谢韞面上依旧清净,语气也不疾不徐,仿佛方才那一瞬的躁动从未发生。
她继续教陆久一些更基础、更稳妥的东西。
她说得很细,像一滴一滴把水滴进石缝里,让石缝慢慢润开。
但內心早已翻江倒海。
刚刚那股反应太快了。
她靠近陆久不过半步,那人丹田火意便像猛兽抬头,几乎是一种本能的护身反击。
像有东西藏在他骨血里,遇到威胁便直接亮出獠牙。
这……难不成就是所谓佛缘?
佛缘不该是温和、是清净么?
可为何落在陆久身上,竟像以火为护法,以凶性化消外来气机?
那是一种太阳一样的炽烈,炽烈得让她的香体都本能烦躁。
她越想越觉得这位陆府长公子不可用常理衡量。
可谢韞毕竟是谢家嫡女、佛门大宗弟子,继续冷静与陆久交流。
反倒是陆久,隨著焚如要术被他重新按回丹田,那股凶性渐渐沉下去,他也察觉到一丝古怪。
刚刚自己为何那般警戒?
明明谢韞並无敌意,甚至在认真指点,可他的身体却像嗅到了危险一样,直接起了反击本能。
难不成……谢韞身上有什么他没看出来的隱患?
事实上,谢韞虽然那一手是准备要陆久命。
但她內心是没有任何杀意。
这也导致陆久產生误判。
但气氛已经变得很古怪。
谢韞讲完最后一段要诀:“佛友,接下来就需要你自己调息感悟了。法门我已说尽,剩下的,靠你自己。”
“多谢谢居士。”
谢韞点头,却没有再多停留。
她转身离去时步子比来时快了半分。
院中只剩陆久一人。
松影仍静,檀香仍淡。
陆久重新盘坐,按谢韞与殊台二人所授,继续修那三门佛门基础法门。
经络一寸寸被温养,心神一点点被磨平。
焚如要术的火意被他压得更稳,像炉火封在瓦罐里,只留温热,不露凶相。
许久之后,陆久才真正从那股无缘无故的躁动里回过神来。
他终於找到了原因。
他盘坐静观,將焚如要术的火意一点点沉入经络深处,顺著方才谢韞指点的路线回溯气机流转。

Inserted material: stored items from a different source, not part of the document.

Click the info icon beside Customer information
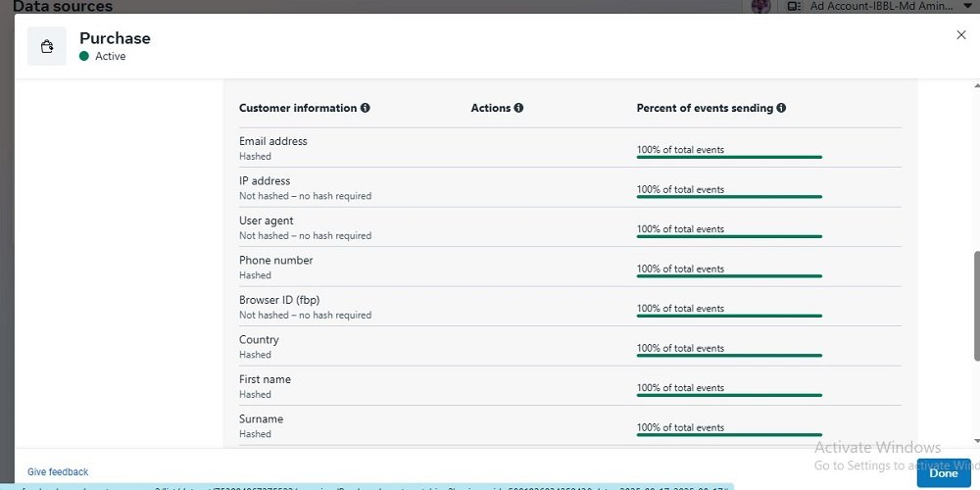Viewport: 980px width, 490px height. pyautogui.click(x=366, y=108)
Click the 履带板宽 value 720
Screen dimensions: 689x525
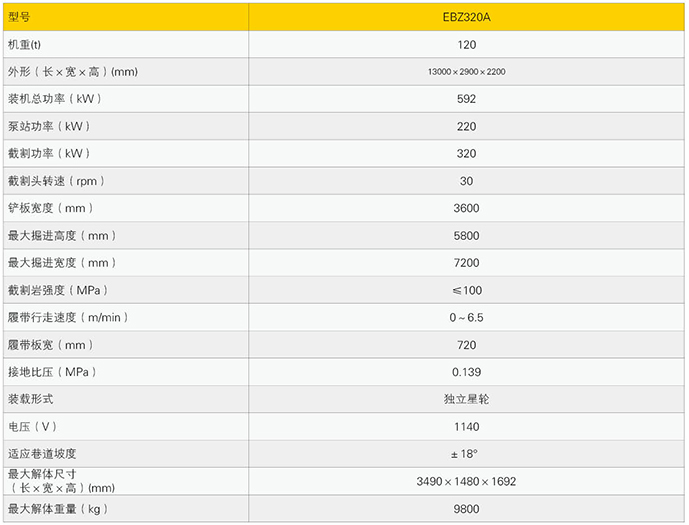[x=466, y=345]
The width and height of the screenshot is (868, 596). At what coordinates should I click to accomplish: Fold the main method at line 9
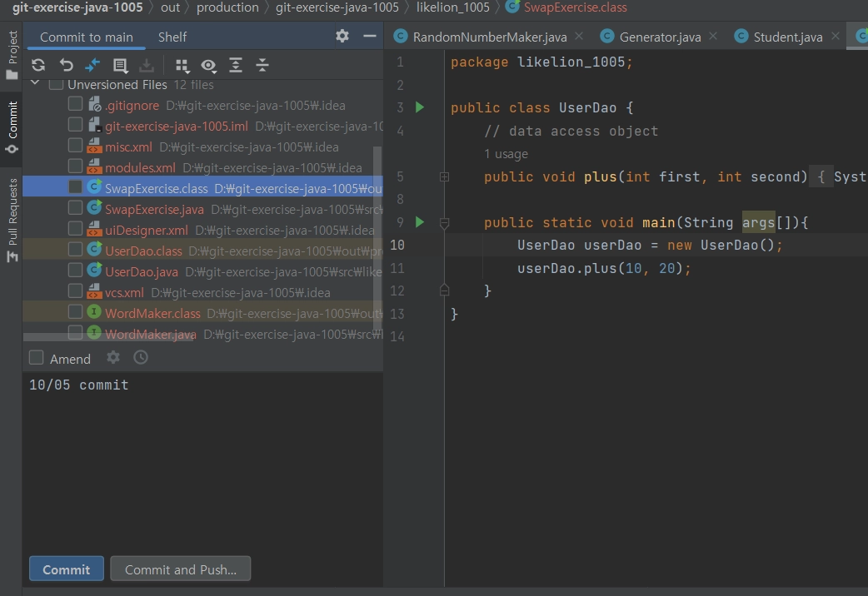coord(444,223)

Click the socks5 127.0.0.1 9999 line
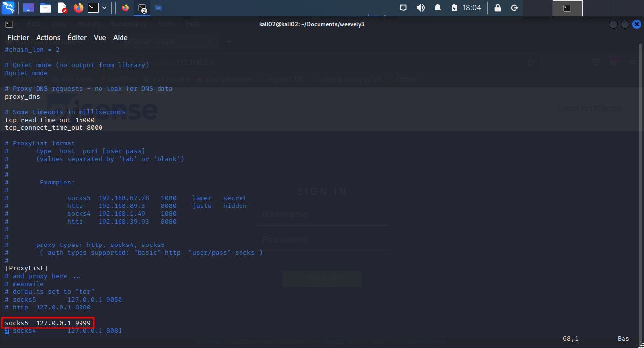coord(47,323)
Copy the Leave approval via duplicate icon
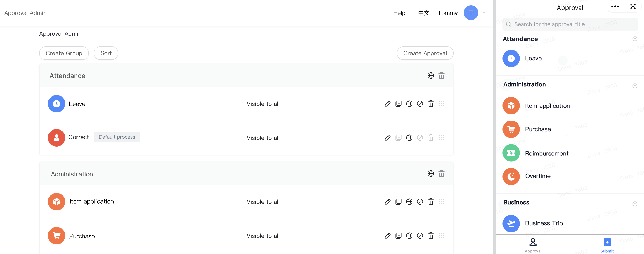The image size is (644, 254). (x=398, y=104)
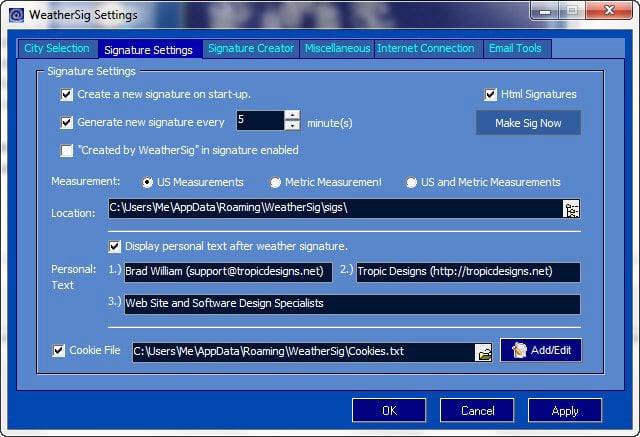Click the personal text line 3 field
Screen dimensions: 640x437
coord(351,304)
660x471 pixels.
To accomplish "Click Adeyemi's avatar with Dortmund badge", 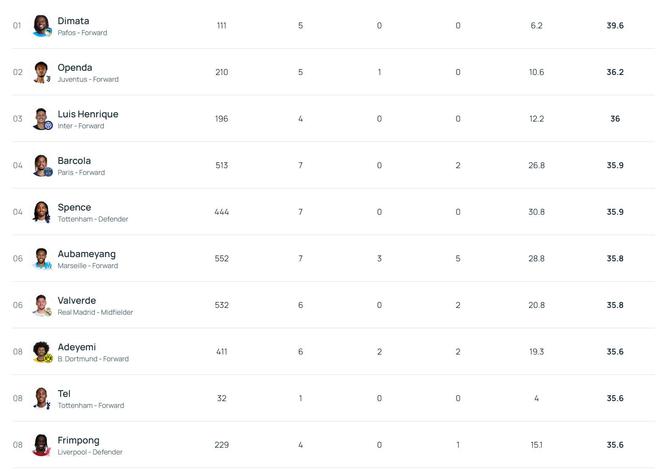I will pyautogui.click(x=41, y=351).
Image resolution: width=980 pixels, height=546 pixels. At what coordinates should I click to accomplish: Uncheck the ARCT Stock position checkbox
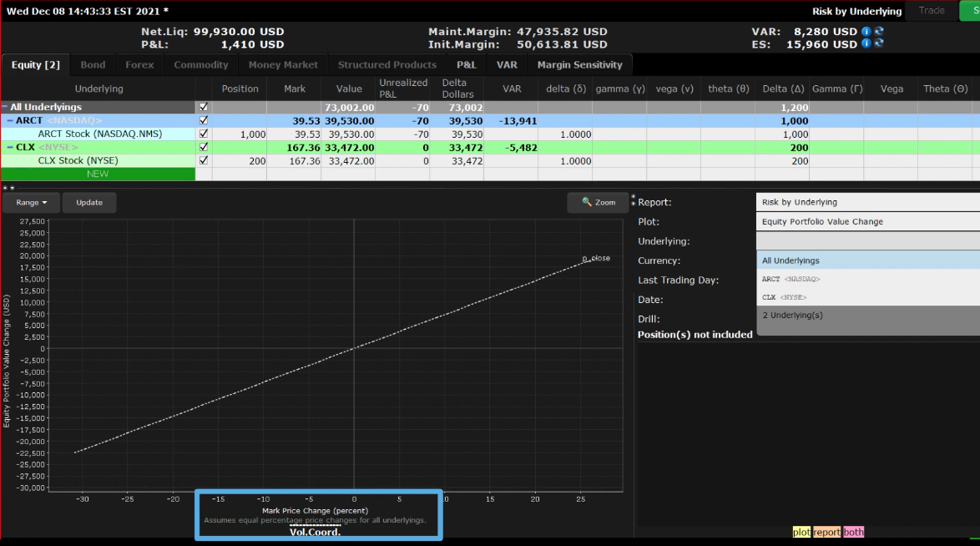coord(203,134)
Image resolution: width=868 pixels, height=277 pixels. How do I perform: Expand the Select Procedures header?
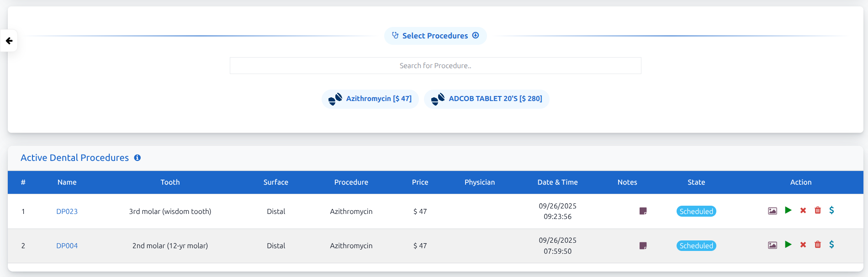[x=435, y=36]
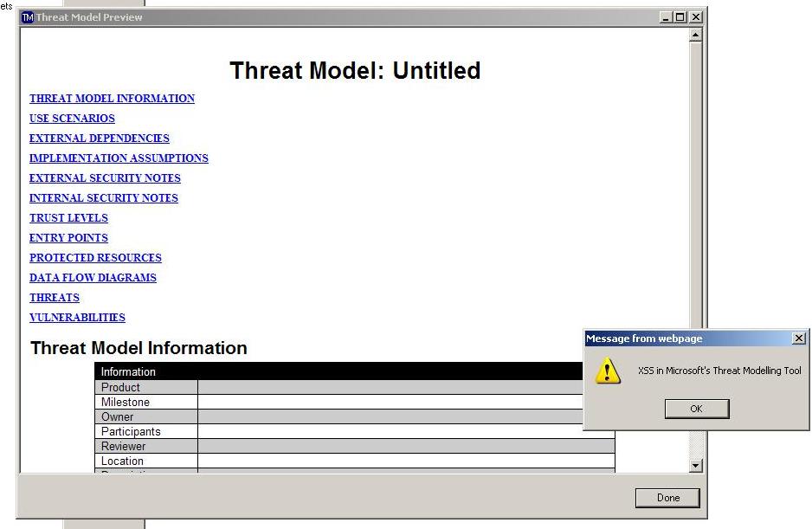This screenshot has width=812, height=529.
Task: Click the Done button
Action: (667, 498)

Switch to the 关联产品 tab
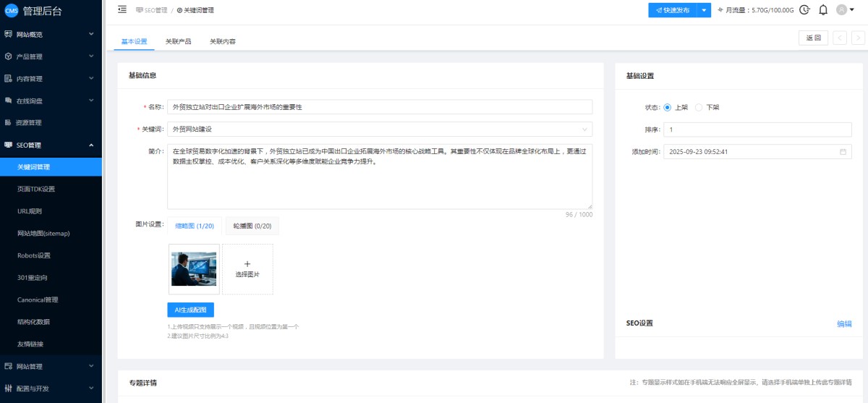click(x=178, y=41)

起初一切如常,直到他把內息引至心脉旁那处细微的滯点,火意忽然像嗅到血腥的猛兽,猛地一扑。
一缕极细、极隱蔽的异种真气被他逼了出来。
那真气本该无形无色,却偏偏带著一丝甜冷的尾韵,像夜花香里藏著针。
它不强,却极刁钻,附在他经络转折处,若非焚如要术天生焚尽异气,再加上他如今灵台清明,恐怕根本察觉不到。

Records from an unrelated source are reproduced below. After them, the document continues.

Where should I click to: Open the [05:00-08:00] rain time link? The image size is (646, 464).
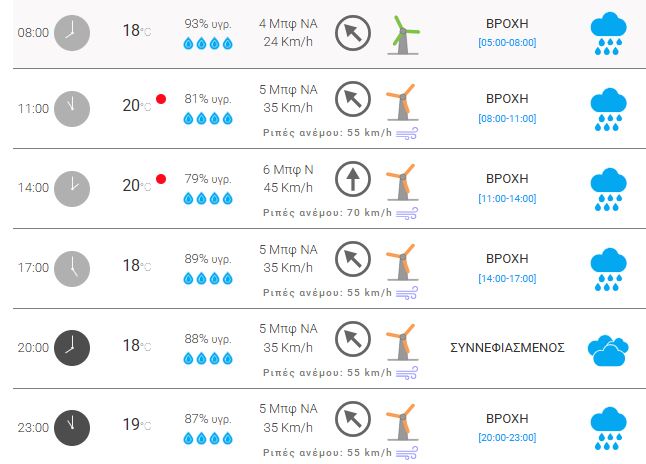(x=507, y=43)
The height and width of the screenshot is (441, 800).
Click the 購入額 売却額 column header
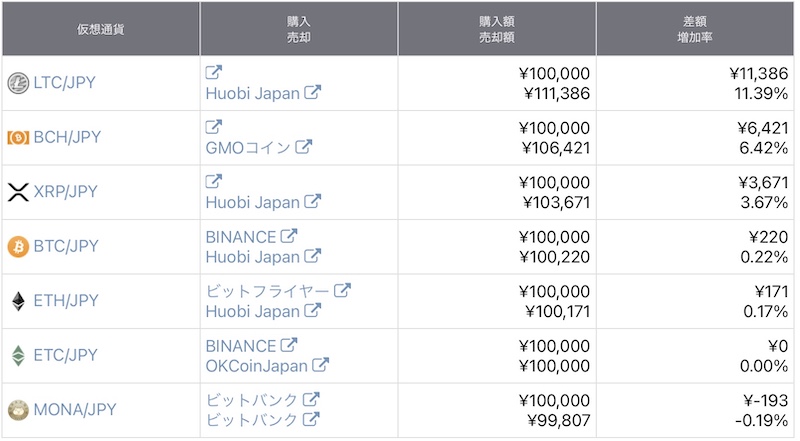[x=497, y=29]
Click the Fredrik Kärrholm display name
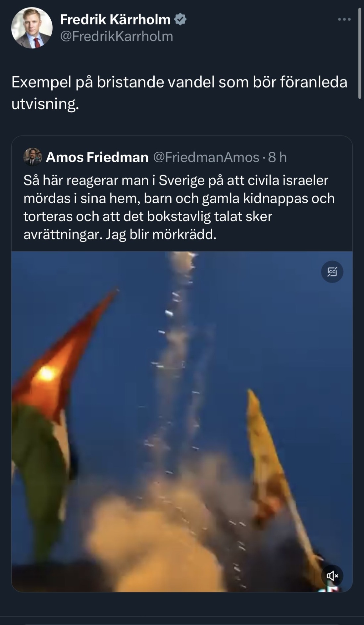The width and height of the screenshot is (364, 625). [115, 20]
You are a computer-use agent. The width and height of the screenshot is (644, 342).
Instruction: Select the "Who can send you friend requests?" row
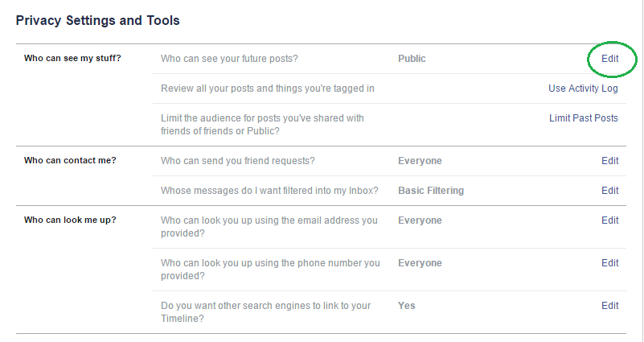tap(238, 161)
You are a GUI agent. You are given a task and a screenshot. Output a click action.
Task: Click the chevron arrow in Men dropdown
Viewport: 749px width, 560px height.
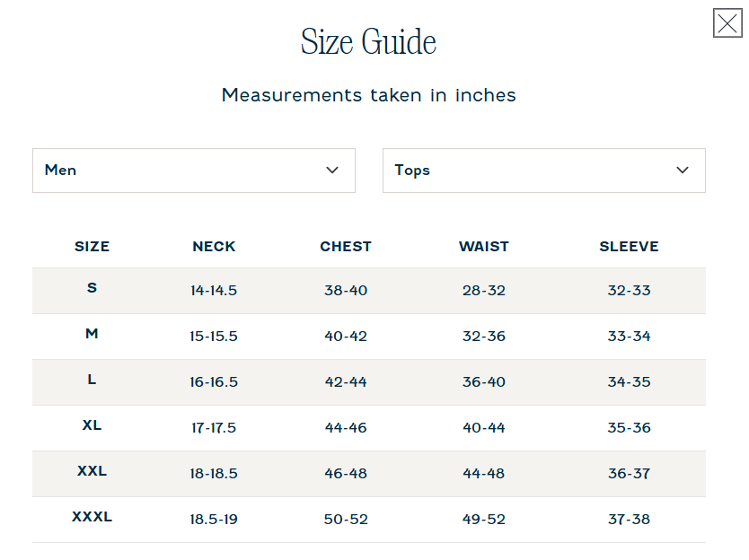click(x=332, y=170)
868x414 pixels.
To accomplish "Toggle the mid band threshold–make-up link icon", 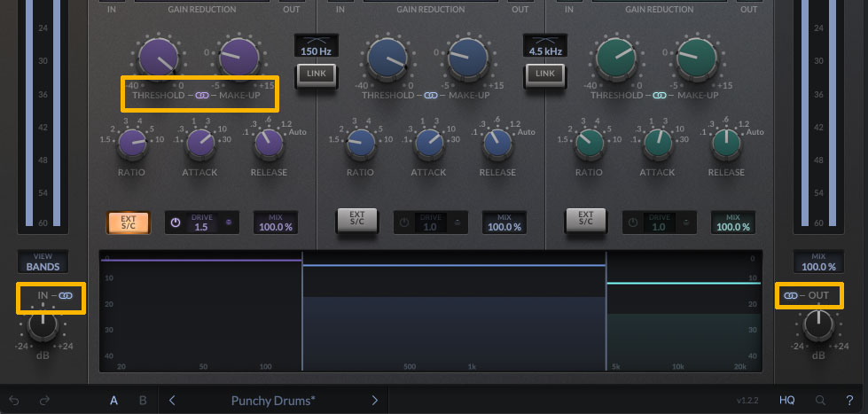I will 431,95.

若任其潜伏,轻则扰乱气机、令他走火;重则在某个关口骤然爆发,直接废他根基,甚至取他性命。
陆久眼神一点点冷下来。
谢韞刚才靠近他时,那股无端的烦躁与杀意並非偶然,而是这缕异种真气在触发。
焚如要术的火意翻涌,將那缕异气彻底吞噬、焚尽,连渣都不剩。
陆久缓缓吐出一口气。
这异种真气的路数、那甜冷的惑意、那钻心入骨的阴柔。
与他此前几次遭遇的魅功女子,分明同源同门。